Create FineTuning job using all the data that we have so far.

##### Create marketplace subscription for 3P models
Note: Skip this step for 1P(Microsoft) models that are offered on Azure. Example: Phi family of models

In [None]:
model_id_to_subscribe = "/".join(foundation_model.id.split("/")[:-2])
print(model_id_to_subscribe)

normalized_model_name = model_name.replace(".", "-")

In [None]:
from azure.ai.ml.entities import MarketplaceSubscription


subscription_name = f"{normalized_model_name}-sub"

marketplace_subscription = MarketplaceSubscription(
    model_id=model_id_to_subscribe,
    name=subscription_name,
)

# note: this will throw exception if the subscription already exists or subscription is not required (for example, if the model is not in the marketplace like Phi family)
try:
    marketplace_subscription = (
        workspace_ml_client.marketplace_subscriptions.begin_create_or_update(
            marketplace_subscription
        ).result()
    )
except Exception as ex:
    print(ex)

#### Define finetune parameters

##### There are following set of parameters that are required.

1. `model` - Base model to finetune.
2. `training_data` - Training data for finetuning the base model.
3. `validation_data` - Validation data for finetuning the base model.
4. `task` - FineTuning task to perform. eg.
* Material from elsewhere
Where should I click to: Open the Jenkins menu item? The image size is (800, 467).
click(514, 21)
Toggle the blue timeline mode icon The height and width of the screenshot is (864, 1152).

TEXT_COMPLETION for text-generation/text-generation finetuning jobs.
5. `outputs`- Output registered model name.

##### Following parameters are optional:

1. `hyperparameters` - Parameters that control the FineTuning behavior at runtime.
2. `name`- FineTuning job name
3. `experiment_name` - Experiment name for FineTuning job.
4. `display_name` - FineTuning job display name.

In [None]:
from azure.ai.ml.entities._job.finetuning.custom_model_finetuning_job import (
    CustomModelFineTuningJob,
)
import uuid
from azure.ai.ml._restclient.v2024_01_01_preview.models import (
    FineTuningTaskType,
)
from azure.ai.ml.entities._inputs_outputs import Output

guid = uuid.uuid4()
short_guid = str(guid)[:8]

finetuning_job = CustomModelFineTuningJob(
    task=FineTuningTaskType.CHAT_COMPLETION,
    training_data=training_data,
    validation_data=validation_data,
    hyperparameters={
        "per_device_train_batch_size": "1",
        "learning_rate": "0.00002",
        "num_train_epochs": "1",
    },
    model=model_to_finetune,
    display_name=f"ft-job-display-name-{short_guid}",
    name=f"ft-job-{short_guid}",
    experiment_name="ft-job-finetuning-experiment",
    outputs={
        "registered_model": Output(
            type="mlflow_model", name=f"ft-job-finetune-registered-{short_guid}"
        )
    },
)

In [None]:
created_job = workspace_ml_client.jobs.create_or_update(finetuning_job)
workspace_ml_client.jobs.get(created_job.name)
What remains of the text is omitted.